**Assigned task:**
Using the material that follows, output exactly the lines from the one containing "Where should I click to: Stay" through the one containing "Click the bullet", with both ends kept.

==== Records to use

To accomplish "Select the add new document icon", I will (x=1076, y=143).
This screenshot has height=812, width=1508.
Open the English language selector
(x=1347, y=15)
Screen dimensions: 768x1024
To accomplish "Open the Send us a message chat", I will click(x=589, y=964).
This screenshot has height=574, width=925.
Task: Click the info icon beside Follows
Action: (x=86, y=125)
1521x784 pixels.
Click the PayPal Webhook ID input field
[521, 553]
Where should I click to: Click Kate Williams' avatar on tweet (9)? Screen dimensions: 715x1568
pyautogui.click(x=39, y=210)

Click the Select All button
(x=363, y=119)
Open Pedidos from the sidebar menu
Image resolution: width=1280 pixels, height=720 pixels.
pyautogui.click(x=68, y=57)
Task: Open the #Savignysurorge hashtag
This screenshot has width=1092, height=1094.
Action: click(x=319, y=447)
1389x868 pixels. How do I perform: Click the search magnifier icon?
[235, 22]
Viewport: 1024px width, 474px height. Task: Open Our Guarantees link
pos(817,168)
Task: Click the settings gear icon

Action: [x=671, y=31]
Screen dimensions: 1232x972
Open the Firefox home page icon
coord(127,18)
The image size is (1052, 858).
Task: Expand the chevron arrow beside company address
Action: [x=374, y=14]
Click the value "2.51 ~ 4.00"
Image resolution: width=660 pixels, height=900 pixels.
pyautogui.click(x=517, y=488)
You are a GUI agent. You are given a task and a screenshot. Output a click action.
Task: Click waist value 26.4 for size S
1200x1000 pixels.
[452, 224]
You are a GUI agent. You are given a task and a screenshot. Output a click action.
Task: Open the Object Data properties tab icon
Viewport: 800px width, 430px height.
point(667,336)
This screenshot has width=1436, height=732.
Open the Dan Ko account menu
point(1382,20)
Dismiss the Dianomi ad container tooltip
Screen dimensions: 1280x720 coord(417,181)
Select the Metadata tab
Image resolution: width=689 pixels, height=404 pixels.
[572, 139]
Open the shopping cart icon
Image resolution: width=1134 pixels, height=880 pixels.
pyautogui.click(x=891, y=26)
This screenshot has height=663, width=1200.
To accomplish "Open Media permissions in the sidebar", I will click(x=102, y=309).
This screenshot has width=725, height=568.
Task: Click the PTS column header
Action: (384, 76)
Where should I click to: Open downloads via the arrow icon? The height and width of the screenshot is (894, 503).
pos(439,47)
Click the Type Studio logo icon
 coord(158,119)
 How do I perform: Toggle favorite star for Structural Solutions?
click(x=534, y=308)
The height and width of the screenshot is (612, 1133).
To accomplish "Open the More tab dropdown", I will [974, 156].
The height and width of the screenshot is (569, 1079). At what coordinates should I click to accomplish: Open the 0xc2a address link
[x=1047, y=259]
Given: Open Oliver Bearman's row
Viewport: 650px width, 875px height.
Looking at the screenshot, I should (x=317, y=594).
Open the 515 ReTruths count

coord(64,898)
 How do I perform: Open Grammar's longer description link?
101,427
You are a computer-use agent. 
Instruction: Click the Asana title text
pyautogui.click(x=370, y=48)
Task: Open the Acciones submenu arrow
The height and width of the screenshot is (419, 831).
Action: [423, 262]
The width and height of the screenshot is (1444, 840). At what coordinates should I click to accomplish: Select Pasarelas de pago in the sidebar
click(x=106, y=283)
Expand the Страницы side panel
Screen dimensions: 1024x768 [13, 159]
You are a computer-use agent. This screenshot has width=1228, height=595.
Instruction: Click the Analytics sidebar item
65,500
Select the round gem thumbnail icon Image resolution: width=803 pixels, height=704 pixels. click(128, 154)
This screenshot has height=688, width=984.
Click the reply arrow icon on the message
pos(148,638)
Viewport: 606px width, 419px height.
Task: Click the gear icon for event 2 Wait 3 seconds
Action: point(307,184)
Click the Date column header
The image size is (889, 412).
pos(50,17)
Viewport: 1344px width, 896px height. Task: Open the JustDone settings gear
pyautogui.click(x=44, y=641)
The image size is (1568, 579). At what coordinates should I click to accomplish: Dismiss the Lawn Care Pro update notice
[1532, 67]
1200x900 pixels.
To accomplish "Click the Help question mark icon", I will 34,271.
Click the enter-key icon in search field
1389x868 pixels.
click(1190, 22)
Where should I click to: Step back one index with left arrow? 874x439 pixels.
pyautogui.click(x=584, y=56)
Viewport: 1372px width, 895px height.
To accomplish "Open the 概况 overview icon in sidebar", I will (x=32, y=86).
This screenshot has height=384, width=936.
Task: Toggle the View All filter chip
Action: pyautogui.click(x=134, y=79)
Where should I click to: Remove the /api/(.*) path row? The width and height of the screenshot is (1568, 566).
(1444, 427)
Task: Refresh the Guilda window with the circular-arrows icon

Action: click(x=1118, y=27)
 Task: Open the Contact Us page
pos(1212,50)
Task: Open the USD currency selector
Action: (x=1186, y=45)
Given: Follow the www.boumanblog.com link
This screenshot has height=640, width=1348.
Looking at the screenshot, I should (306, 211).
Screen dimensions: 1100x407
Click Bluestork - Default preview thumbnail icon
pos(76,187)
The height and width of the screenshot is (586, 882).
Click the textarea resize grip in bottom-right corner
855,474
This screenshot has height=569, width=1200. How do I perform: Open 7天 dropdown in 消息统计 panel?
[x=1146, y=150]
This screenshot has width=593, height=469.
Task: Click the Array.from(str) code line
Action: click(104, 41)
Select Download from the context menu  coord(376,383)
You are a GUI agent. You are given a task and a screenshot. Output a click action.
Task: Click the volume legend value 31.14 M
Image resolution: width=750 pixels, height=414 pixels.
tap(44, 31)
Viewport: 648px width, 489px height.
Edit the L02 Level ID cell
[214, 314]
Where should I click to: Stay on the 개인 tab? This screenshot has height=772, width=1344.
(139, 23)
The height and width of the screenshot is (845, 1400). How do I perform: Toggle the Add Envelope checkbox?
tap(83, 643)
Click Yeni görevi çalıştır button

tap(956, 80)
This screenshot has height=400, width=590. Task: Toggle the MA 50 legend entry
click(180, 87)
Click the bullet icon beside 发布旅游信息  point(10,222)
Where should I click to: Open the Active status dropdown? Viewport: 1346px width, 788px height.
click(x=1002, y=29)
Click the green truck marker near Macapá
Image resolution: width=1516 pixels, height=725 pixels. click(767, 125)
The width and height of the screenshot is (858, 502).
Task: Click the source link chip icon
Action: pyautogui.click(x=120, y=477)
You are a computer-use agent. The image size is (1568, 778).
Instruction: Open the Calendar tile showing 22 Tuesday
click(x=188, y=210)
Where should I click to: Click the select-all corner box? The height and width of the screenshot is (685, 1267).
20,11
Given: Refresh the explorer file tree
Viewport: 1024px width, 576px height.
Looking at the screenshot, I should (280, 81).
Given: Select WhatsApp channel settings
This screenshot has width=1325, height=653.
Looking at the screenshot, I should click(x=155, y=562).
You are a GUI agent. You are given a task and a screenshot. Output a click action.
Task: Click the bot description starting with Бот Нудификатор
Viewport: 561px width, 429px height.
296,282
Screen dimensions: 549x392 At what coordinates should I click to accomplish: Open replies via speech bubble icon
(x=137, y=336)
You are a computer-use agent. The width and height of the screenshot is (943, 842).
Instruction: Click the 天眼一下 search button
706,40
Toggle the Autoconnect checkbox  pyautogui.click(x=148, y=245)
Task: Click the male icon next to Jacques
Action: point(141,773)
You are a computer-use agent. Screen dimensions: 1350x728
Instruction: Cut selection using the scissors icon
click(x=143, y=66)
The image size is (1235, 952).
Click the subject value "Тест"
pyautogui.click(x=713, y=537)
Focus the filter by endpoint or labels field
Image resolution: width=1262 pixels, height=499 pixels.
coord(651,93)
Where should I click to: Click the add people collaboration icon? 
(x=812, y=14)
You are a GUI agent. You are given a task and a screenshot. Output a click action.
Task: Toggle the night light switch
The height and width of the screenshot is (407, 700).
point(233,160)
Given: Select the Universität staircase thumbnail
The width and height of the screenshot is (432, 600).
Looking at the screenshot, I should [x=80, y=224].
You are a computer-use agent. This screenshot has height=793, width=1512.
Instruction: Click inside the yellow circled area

========

**Exercise response:**
Where should I click to: Stay on the 개인 tab? This screenshot has height=772, width=1344.
(139, 23)
The height and width of the screenshot is (845, 1400). How do I perform: Toggle the Add Envelope checkbox?
tap(83, 643)
Click Yeni görevi çalıştır button

tap(956, 80)
This screenshot has height=400, width=590. Task: Toggle the MA 50 legend entry
click(180, 87)
Click the bullet icon beside 发布旅游信息  point(10,222)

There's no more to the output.